Die Winde hat ihren Namen aufgrund ihrer leuchtend weißen, roten, rosa, blauen oder violetten trichterförmigen Blüten, die sich morgens öffnen und nachmittags wieder schließen. In der Geschichte Mittelamerikas hatte Ipomoea purpurea, die wir als gewöhnliche Winde kennen, jedoch auch andere, ungewöhnlichere Namen, wie zum Beispiel:
- Bajicillo: kleine Ranke
- La’aja Shnash: Samen der Jungfrau
- Mantos de Cielo: Mantel des Himmels
- Ma’sung Pahk: Knochen der Kinder
- Mehen Tu’Xikin: kleines stinkendes Ohr
- Pih Pu’ucte’sh: Blume der zerbrochenen Teller
- Quiebraplato: Zerstörer der Teller
- Tlitliltzin: schwarzer Gott
- Xha’il: der aus dem Wasser
Die Geschichte der Winde in den tropischen Regionen Amerikas reicht bis zu den Azteken und Mayas zurück.
Geschichte der Winden
Winden wurden von den alten Mayas, Azteken und Indianerstämmen Mexikos wegen ihrer spirituellen Eigenschaften, die ihnen zugeschrieben wurden, sehr verehrt. Die Samen wurden aufgrund ihrer psychoaktiven Eigenschaften für Visionssuchen und zur Kommunikation mit den Göttern verwendet.

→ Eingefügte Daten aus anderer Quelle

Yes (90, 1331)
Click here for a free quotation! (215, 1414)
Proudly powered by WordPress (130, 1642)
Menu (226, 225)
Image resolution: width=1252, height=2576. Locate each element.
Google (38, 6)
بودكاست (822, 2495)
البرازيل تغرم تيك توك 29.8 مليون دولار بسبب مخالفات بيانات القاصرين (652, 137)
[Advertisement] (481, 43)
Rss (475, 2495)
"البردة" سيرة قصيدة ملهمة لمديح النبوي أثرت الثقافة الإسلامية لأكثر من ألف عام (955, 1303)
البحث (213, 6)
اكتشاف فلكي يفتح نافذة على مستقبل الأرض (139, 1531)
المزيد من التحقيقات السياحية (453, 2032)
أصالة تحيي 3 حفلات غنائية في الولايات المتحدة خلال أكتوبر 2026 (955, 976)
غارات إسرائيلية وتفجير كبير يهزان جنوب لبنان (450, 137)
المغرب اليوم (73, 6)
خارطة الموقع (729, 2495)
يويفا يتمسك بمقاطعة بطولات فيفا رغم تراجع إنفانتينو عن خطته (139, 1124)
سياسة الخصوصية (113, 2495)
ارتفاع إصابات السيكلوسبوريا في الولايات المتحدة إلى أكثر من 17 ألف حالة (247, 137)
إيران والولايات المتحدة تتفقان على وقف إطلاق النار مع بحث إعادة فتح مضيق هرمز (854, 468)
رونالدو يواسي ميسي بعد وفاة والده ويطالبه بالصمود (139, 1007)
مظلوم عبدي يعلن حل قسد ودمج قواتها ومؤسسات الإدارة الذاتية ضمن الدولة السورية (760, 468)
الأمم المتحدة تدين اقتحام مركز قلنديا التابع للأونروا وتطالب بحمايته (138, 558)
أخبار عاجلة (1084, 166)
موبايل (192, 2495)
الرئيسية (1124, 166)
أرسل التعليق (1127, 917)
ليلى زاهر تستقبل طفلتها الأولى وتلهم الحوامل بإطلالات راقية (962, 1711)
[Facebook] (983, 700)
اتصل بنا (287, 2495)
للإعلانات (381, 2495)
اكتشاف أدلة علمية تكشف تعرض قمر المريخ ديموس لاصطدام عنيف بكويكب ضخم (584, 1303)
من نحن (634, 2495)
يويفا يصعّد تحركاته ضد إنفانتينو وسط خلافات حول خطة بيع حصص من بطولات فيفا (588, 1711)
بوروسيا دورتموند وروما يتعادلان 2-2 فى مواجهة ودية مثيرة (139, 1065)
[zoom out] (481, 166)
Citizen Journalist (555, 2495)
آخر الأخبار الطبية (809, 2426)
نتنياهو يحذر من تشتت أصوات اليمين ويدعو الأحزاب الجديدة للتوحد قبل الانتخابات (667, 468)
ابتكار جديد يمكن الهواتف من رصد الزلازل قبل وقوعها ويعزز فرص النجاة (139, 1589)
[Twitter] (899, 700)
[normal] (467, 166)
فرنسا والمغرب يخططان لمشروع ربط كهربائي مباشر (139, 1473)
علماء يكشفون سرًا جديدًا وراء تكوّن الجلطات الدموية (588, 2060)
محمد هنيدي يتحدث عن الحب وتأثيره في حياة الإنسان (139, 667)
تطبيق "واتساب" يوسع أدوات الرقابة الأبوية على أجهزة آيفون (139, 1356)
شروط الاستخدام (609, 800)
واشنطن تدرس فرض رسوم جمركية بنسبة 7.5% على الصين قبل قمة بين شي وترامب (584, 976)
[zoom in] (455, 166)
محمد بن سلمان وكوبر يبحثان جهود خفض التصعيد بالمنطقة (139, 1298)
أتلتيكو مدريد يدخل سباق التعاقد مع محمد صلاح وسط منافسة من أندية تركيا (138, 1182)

Die Azteken glaubten, dass Pflanzen Geister hätten und bestimmte Pflanzen wie Peyote, Salvia und Winde besondere Geister hätten, die direkt mit den Göttern kommunizieren könnten. In ähnlicher Weise glaubten die Indianerstämme der Chental und Mazatec, dass ein hochentwickelter Geist in Winden lebte. Die Samen der Winden wurden speziell zubereitet und den Hohepriestern oder Schamanen gegeben, um Visionen hervorzurufen und ihnen die Kommunikation mit den Göttern zu ermöglichen.
Ein altes Rezept besagt ausdrücklich, dass 26 Samen von einer 10- bis 15-jährigen Jungfrau gemahlen, dann mit Wasser vermischt und einem Schamanen gegeben werden sollten. Die Halluzinationen, die diese Samen auslösten, galten als Kommunikation mit dem Göttlichen. VERSUCHEN SIE DAS NICHT! Winden-Samen enthalten Giftstoffe, die zu schwerer Übelkeit führen können. Viele im Handel erhältliche Samen sind außerdem mit giftigen Fungiziden und anderen Chemikalien behandelt. Tatsächlich ist der Verzehr von Winden-Samen in den meisten Teilen der Welt illegal.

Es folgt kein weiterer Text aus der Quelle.